Foi assim. Dois dias depois da aventura da missa de sétimo dia do pai, o furioso decidiu encerrar sua história conosco. O furioso é o Fiat Uno que esteve com a gente quase 15 anos e viveu todo o processo da doença do pai. Ele entrou para a família pela mão do Rubens Lopes que adquiriu ele de quinta mão. Já era bem caidinho e tanto que uma vez ele foi furtado da frente da casa dele e logo em seguida achado. Os ladrões viram que era roubada ficar com o fiatizinho e abandonaram o carro com uma caixa de ovo atrás, de presente, tipo dizendo: desculpa aí, fiquem com esses ovos.
O Rubens vendeu o Fiat para o Renato para que ele pudesse ir e voltar da faculdade mais ligeiro e quando o pai chegou acabou sendo uma mão na roda, pois o Renato tinha a missão de cuidar. Aí, ter o carro era bom, pois ele podia se mexer com mais agilidade já que depender de ônibus na cidade é a treva. Foi apelidado de furioso porque era velhinho, mas valente. A lataria tinha furos por toda a parte, que o Renato remendava com camadas e mais camadas de fita crepe, e chovia dentro do carro mais que na rua. Ninguém se importava.

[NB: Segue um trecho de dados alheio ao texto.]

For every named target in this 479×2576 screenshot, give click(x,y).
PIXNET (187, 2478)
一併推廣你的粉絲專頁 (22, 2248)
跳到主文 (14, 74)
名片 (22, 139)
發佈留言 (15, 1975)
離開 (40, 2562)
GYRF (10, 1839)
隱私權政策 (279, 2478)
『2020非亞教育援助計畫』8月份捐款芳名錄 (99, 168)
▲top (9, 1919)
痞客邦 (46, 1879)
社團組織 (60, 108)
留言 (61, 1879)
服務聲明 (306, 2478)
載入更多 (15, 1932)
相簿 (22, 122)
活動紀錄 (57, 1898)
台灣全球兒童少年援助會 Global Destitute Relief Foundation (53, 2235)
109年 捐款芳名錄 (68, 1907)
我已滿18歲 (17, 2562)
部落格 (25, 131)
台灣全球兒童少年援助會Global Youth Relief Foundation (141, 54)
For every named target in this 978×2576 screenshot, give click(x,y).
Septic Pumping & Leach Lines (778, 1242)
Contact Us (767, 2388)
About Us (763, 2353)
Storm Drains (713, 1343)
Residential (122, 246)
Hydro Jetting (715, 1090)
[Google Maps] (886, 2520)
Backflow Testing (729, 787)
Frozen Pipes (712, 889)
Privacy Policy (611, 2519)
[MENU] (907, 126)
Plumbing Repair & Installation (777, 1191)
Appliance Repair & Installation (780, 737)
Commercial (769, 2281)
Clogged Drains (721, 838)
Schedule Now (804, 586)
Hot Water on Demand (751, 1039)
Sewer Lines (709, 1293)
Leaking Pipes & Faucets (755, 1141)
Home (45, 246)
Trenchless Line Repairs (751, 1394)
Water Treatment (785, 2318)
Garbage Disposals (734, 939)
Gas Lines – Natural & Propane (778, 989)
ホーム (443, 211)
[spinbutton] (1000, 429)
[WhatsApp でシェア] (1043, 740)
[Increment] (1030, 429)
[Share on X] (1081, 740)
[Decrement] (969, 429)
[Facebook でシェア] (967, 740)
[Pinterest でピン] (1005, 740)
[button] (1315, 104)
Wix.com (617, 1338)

Mesmo baleado o Furioso foi com Rubens e Renato para Minas Gerais, embrenhado nas estradas do serrado e do sertão. Dias e dias até João Pinheiro e Pirapora, passando pela nascente do Rio São Francisco e cruzando estradas impossíveis, sem deixar ninguém na mão. Pulando feito cabra, mas firme na paçoca. Foi com uma mudança de amigos e voltou com o bagageiro cheio de cachaça.
Em 2015 viajamos com ele para o Uruguai: Renato, Rubens, Antônio e eu. Fomos fazer o caminho do êxodo do povo oriental. Cruzamos Santa Catarina, o Rio Grande do Sul inteiro e demos a volta no Uruguai no rastro do Artigas. O Furioso firme. Depois de mais de 15 dias de aventura nas estradas voltamos para a ilha, o Furioso bufando. Pois não é que ele parou bem no Rio Tavares, em frente à oficina do seu Valdir? Parece que ele sabia que ali era o lugar. Foi só puxar para o outro lado da rua. Tivemos de esvaziar o porta-malas e deixá-lo lá, na mão do mecânico. Mas ele chegara até quase em casa. Não nos deixou na mão.
Nos oito anos de cuidados com o pai o Furioso foi companheiro levando e trazendo o seu Tavares no Posto de Saúde, na UPA, no hospital, levando para passear na Lagoa do Peri, no Zeca, pra comprar pamonha, no Centro, em todo o lugar. Serviu também para que o Renato fosse e voltasse para a Udesc na interminável batalha de encerrar a graduação. Dois valentes.
O Renato se formou no dia 28 de fevereiro, fechou o livro da Udesc. O Furioso acompanhou a colação de grau lá no Pedro Ivo. O pai encantou no dia primeiro de março e o Furioso ainda nos levou até a Igreja da Trindade para a missa de sétimo dia. Dois dias depois o Renato foi fazer um serviço e na volta para a casa o Furioso parou. Não havia mais conserto. Seu Valdir ainda foi lá vê-lo embaixo do viaduto, mas o diagnóstico era de morte. O Furioso não voltaria mais.
Hoje, o Rubens deu baixa no Furioso lá no Detran e nós relembramos sua vida conosco. Sentamos no alpendre, sob as estrelas, celebrando sua existência com algumas cervejas. Havia tristeza, afinal, foram muitas coisas se acabando nestes dias. Mas, ao mesmo tempo, fomos levantando as lembranças, recordando as aventuras, rindo das histórias que foram voltando ao coração. O Furioso cumpriu um lindo destino aqui em nossa casa, com nossa família. Era um carro velho, feito de lata e aço. Ainda assim parecia ter espírito. Sei lá, era um Tavares. Agora, enquanto escrevo, choro. Com ele vai um pedaço de nós. É outra grande perda... E dói.